Но этим не кончилось. Алексей Дмитриевич начал все сильнее и сильнее отставать от передовой партии и усиленно старался дать понять всем и каждому, что его нельзя смешивать с нею. В его поведении стала замечаться какая-то трусливая осторожность. Он вдруг перестал говорить громкие фразы и нападал уже не на старую, а на молодую партию, стараясь выгородить себя из ее кружка. Это был недобрый знак. Жена Алексея Дмитриевича действовала прямее и не ограничилась одними предостережениями и намеками. Она не из каких-нибудь глубоких соображений, а просто из личной мелочной ненависти решилась проучить Александра Флегонтовича и стала толковать о том, что таких людей не следует пускать в дом, что они могут оказаться замешанными в какое-нибудь дело, могут навлечь неприятности на тех, к кому они были вхожи в дома, что во всяком случае они ставят своих знакомых в двусмысленное положение.

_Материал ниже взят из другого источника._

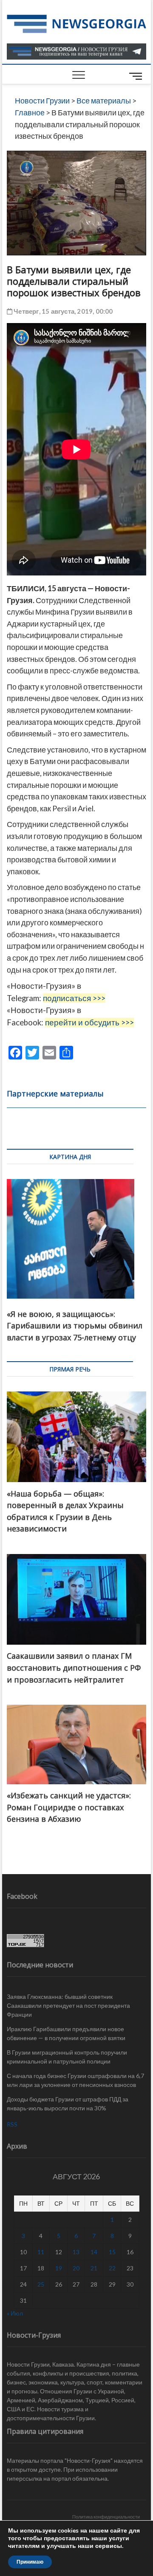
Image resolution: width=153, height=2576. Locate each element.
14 (94, 2251)
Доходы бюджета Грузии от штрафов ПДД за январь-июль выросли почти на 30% (67, 2103)
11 (40, 2251)
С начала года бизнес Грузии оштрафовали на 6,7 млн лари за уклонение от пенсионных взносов (75, 2080)
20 (76, 2268)
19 (58, 2268)
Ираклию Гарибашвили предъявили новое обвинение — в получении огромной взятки (66, 2033)
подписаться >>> (74, 998)
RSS (12, 2124)
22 (112, 2268)
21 (94, 2268)
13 (76, 2251)
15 (112, 2251)
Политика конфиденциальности (106, 2516)
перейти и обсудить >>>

– Но ты же сама пригласила его в учителя? – заметил муж.
– Пригласила, значит, могу и отказать. Ты понимаешь, что теперь не такое время, чтобы терпеть у себя в доме подобных людей…

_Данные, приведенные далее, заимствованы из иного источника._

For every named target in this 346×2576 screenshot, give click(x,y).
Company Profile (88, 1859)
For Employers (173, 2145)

– Он может повредить Сереже.
Жена пожала плечами.
– Он? Повредит? Его можно устранить, – заметила она. Алексей Дмитриевич посмотрел вопросительно.
– Я никак не думала, что он такой зловредный человек, – проговорила она. – Я удивляюсь Давыдову, что он держит подобных учителей. Через них он может потерять всех учеников из нашего круга…
Через несколько дней после этого разговора она написала Александру Флегонтовичу, что, к сожалению, она не может более вверять ему образование своего сына. Александр Флегонтович пожал плечами и бросил записку. У него не было недостатка в уроках, и потому он не особенно печалился потерей нескольких рублей.